WHAT IS EXPECTED: Look through the lines below and extract any with the word "above".

[Source data]
****
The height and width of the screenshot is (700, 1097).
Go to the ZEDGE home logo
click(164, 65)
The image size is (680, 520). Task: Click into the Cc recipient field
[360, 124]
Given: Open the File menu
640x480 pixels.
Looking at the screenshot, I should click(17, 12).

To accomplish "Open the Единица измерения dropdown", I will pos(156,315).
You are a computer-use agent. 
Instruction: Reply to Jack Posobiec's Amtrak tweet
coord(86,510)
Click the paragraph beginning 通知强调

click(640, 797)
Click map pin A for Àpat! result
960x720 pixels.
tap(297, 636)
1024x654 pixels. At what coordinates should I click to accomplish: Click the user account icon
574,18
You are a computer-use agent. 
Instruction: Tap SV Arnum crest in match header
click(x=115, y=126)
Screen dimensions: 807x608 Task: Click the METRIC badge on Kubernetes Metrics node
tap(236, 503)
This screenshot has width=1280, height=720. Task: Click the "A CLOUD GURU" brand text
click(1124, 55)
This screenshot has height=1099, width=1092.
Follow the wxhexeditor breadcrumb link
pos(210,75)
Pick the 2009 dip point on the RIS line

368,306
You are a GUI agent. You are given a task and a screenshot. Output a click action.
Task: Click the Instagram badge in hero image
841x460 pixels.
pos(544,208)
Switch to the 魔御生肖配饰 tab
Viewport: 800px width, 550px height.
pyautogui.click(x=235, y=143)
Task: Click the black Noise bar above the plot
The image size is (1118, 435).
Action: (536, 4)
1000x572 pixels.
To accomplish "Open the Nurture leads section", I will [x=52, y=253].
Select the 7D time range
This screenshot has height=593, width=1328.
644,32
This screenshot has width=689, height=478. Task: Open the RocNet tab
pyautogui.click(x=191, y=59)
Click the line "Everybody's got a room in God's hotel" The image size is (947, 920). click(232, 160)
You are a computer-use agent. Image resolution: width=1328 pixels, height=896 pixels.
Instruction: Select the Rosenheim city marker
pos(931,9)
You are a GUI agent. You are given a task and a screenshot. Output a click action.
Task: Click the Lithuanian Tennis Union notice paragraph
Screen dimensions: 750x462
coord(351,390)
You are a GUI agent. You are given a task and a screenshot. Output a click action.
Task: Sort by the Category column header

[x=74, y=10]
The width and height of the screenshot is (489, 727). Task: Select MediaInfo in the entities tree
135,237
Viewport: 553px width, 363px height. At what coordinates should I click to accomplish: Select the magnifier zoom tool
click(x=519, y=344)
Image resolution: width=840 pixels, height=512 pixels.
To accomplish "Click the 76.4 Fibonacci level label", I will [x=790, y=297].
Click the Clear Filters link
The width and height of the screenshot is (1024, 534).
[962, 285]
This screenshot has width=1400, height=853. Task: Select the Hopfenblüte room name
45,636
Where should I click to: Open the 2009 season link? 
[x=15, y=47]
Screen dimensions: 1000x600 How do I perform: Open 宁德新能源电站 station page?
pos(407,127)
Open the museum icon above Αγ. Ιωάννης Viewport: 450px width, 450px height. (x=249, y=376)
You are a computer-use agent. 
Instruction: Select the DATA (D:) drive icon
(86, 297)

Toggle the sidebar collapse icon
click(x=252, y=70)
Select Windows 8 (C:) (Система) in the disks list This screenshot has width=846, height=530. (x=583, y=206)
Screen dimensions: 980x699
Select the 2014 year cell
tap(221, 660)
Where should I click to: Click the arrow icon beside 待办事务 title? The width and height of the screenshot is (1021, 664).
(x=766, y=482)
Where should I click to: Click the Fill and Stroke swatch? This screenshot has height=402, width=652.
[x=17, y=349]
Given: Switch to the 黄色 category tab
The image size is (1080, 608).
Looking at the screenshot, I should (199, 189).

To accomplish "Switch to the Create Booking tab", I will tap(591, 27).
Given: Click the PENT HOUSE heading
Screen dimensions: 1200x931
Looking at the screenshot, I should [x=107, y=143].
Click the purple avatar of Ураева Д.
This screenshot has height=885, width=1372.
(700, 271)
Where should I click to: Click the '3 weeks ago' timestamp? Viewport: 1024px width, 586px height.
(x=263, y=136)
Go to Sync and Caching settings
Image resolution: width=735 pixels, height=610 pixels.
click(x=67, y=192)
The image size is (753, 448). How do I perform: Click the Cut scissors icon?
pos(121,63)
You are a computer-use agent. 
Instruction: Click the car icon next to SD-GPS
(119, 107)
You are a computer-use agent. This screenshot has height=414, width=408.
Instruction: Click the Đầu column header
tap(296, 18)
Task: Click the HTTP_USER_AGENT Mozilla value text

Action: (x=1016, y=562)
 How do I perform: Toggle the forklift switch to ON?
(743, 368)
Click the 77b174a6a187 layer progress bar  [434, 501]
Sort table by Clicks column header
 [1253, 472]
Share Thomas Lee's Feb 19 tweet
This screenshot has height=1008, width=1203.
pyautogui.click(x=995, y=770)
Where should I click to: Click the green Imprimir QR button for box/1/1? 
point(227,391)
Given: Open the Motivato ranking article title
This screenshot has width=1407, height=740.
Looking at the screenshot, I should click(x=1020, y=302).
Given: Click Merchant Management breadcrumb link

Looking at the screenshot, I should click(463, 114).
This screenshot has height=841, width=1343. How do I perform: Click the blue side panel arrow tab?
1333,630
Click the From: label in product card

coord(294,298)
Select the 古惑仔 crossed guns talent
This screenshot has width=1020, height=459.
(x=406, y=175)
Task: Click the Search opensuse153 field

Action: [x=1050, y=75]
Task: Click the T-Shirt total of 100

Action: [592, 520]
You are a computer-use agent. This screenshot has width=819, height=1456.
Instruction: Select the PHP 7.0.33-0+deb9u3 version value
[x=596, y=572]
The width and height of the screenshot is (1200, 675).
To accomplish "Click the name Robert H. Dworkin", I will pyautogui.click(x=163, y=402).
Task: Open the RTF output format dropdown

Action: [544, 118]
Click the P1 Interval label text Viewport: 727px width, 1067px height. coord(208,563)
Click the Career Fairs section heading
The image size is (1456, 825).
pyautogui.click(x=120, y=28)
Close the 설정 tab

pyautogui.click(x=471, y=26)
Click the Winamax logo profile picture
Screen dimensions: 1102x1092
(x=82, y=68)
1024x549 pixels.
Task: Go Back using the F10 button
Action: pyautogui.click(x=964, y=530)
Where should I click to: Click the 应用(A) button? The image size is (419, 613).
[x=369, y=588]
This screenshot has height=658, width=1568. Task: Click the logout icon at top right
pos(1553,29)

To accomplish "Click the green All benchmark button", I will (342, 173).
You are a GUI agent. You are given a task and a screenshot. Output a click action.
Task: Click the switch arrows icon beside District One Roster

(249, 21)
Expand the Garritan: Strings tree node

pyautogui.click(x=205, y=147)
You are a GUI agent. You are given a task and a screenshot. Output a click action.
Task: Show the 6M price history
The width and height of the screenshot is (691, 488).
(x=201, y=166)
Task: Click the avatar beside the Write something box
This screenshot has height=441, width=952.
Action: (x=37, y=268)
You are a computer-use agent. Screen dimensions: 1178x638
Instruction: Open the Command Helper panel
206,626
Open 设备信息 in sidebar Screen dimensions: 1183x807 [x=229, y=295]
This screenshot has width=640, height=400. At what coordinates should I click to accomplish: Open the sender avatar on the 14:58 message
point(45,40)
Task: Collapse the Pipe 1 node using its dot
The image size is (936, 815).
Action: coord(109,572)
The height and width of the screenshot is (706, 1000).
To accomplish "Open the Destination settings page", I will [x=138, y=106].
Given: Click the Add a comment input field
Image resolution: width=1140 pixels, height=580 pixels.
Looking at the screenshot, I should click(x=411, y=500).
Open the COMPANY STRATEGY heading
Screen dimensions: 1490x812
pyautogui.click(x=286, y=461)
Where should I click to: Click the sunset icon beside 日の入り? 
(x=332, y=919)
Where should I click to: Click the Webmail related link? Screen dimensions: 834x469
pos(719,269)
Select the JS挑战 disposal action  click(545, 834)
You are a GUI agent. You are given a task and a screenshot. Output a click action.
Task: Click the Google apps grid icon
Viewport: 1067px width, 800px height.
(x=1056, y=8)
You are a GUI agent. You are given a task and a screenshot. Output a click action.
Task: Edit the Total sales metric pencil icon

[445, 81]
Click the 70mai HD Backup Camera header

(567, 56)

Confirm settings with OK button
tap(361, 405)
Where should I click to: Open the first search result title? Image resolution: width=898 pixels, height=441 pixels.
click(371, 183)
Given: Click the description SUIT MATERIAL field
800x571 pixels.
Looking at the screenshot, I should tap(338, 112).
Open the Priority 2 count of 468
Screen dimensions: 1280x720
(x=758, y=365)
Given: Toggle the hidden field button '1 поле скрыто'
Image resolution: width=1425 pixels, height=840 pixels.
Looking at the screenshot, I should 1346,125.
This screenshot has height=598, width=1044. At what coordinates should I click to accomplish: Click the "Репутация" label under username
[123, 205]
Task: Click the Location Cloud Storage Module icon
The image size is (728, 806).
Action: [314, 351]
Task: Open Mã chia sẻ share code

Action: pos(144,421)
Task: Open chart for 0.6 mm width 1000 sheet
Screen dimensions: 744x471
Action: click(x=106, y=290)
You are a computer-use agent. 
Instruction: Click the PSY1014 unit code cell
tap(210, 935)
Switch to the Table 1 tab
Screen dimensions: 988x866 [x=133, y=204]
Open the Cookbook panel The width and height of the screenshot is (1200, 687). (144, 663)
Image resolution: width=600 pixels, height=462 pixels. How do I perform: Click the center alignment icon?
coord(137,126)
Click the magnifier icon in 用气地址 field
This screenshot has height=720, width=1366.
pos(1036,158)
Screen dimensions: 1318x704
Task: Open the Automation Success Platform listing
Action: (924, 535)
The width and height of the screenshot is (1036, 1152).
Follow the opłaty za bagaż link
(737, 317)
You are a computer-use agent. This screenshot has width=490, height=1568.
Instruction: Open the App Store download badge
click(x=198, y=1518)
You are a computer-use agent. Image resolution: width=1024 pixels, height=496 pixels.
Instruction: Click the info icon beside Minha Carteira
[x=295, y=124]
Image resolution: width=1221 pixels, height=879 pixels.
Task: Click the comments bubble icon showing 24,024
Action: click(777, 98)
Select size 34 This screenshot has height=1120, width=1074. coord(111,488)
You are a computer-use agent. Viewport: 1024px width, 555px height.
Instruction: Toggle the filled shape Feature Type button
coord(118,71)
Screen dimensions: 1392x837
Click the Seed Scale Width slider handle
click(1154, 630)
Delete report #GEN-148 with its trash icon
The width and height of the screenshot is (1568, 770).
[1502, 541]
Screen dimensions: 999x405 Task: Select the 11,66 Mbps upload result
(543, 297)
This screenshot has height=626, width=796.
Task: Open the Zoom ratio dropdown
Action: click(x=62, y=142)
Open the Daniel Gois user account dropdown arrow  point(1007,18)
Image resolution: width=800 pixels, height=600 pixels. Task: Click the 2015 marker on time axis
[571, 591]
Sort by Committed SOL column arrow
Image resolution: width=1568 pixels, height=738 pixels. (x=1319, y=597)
****
RESULT OF THIS EXERCISE:
Task: Click the black Noise bar above the plot
Open the museum icon above Αγ. Ιωάννης Viewport: 450px width, 450px height. (x=249, y=376)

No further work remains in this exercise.